Een van de opgevoerde activisten in het stuk was nogal verdacht
Eén probleempje: een van de opgevoerde activisten, Shawna Knight, was een beetje verdacht. Ze presenteerde zich als lid van een van de ‘First Nations’ (de Canadese term voor wat we vroeger Indianen zouden noemen) maar zag er precies zo uit als elke andere hagelwitte Extinction Rebellion-activist die zich aan des Heren wegen vastkleeft in protest tegen Shell. Een hippie in Hiawathapak. Even googelen bevestigde dat ze een nepperd was. Knight is gewoon blank. Op sociale media was deze vrouw ook al keurig ontmaskerd door de echte First Nations-activisten die ook op de conferentie aanwezig waren.
Collegiaal als ik ben meldde ik deze canard netjes bij een paar collega’s van de NRC. Ik kreeg stilte terug, of een preek dat ik niet zo cynisch moest doen, dat de NRC een wat linksere koers is ingeslagen en ik me ‘luisterend op moest stellen’ om te horen wat deze mensen te zeggen hebben, in plaats van ze direct af te branden. Het was weer duidelijk dat de activistische boodschap belangrijker was dan journalistieke basisvaardigheden als het checken of je bronnen wel een beetje betrouwbaar zijn.
Activisten komen weg met raarste beweringen
Je komt als activist weg met de raarste stellingen in de Nederlandse media. Zie ook de kranten vol vrouwen die nog steeds klagen dat vrouwen niet gehoord worden in dit land door de verstikkende deken van het Patriarchaat en zwarte mensen met hun eigen instituut die klagen dat Nederland een institutioneel racistische roofstaat is, in plaats van een door een multiculturele ideologie gestuurde herverdelingsmachine.
Waarom mijn collega’s bij andere media zo zijn, weet ik niet precies. In de eerste plaats is de journalistiek niet zelden een rusthuis voor mensen die in hun studententijd met de vuistjes stonden te maaien tegen het onrecht in Palestina en de bontindustrie. Daarnaast speelt het vast een rol dat hoewel de progressieve denkrichting ideologisch overheersend is, de taal van de stroming alleen bestaat uit activistisch slachtofferschap en claims van onrecht en onderdrukking.
Je kunt er natuurlijk allemaal moeilijke verklaringen voor zoeken in de intellectuele hoek, zoals ‘cultuurmarxisme’ en de dominantie van activistische linkse ideeën op de universiteit, waardoor de hoger opgeleiden bij de courant in de downstream van deze trends ook allemaal activistisch links worden. Je kunt ook stellen dat met de ontkerkelijking de burgerlijke moraal z’n magnetische noordpool is verloren en er duizenden activistische splinterfracties zijn ontstaan op zoek naar een nieuwe moraal voor de nieuwe tijd.

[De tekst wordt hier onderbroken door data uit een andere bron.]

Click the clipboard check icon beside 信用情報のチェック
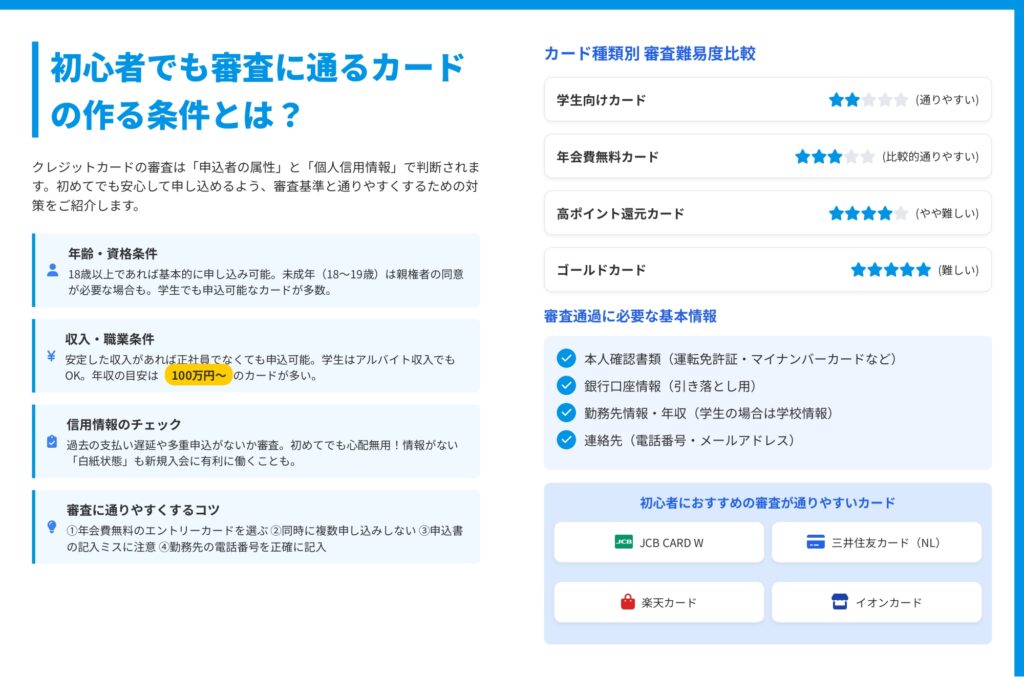 pyautogui.click(x=52, y=441)
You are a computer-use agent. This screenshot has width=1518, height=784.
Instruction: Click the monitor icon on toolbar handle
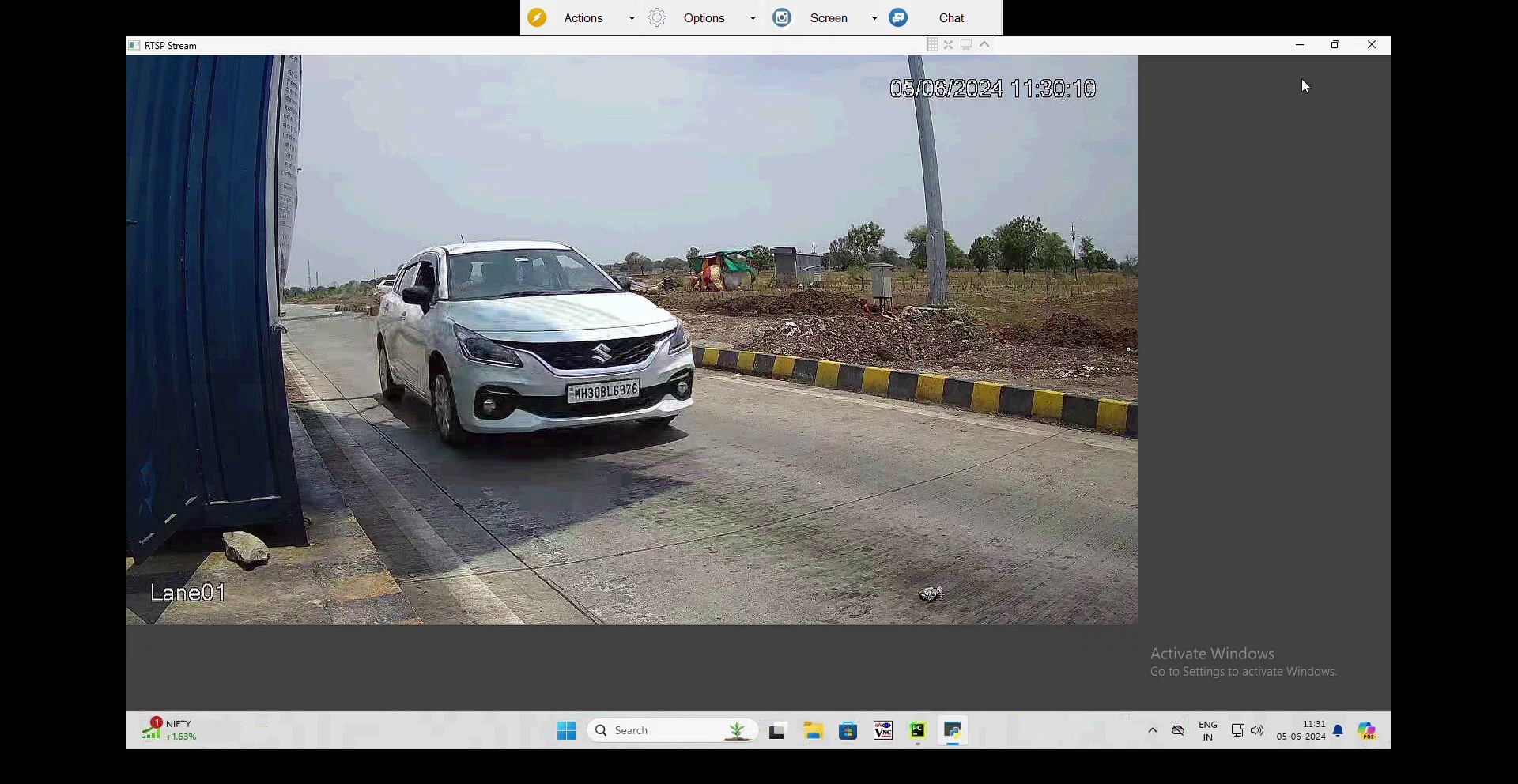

Nederlandse media zijn geobsedeerd door progressieve jeugd, schreef Constanteyn Roelofs vorig jaar
Er zit ook een element van journalistieke trends in: om het nieuws ‘dichter bij de mensen’ te brengen moet je maar vooral opschrijven wat de gillers met wonderlijke persoonlijkheidstrekken roepen, in plaats van overzicht bewaren en feiten checken. Maar dat is denk ik niet het hele verhaal.
Aardigheid in dagelijks leven lovenswaardig, in journalistiek onhandig
Het heeft volgens mij ook te maken met kleinburgerlijke neuroses, zoals de angst om onaardig gevonden te worden, die dan vaak verzwaard wordt met de angst om als racist, milieucrimineel of seksist te worden weggezet. Maar in de kern is het niets anders dan een soort brave aardigheid, die weliswaar lovenswaardig is in het dagelijkse leven maar niet bijzonder handig in de journalistiek. Deze burgerlijke schroom wordt schaamteloos uitgebuit door de narcistische bullshit artists uit de activistische hoek.
Hoe het ook zij, de optelsom van al deze losse halve waarheden is een soort activistische schijnrealiteit, die weliswaar als ‘echt’ wordt ervaren door iedereen die in de media werkt en die in de activistische bubbel zit, maar daarbuiten wordt beleefd als volstrekt vervreemdend. Het leidt bovendien tot pervers gedrag van mensen zoals Shawna Knight die zich een heel andere afkomst aanmeten omdat een onderdrukte stem voorrang krijgt en niet bekritiseerd mag worden. Goed voor het vertrouwen in de media is het in elk geval allemaal niet.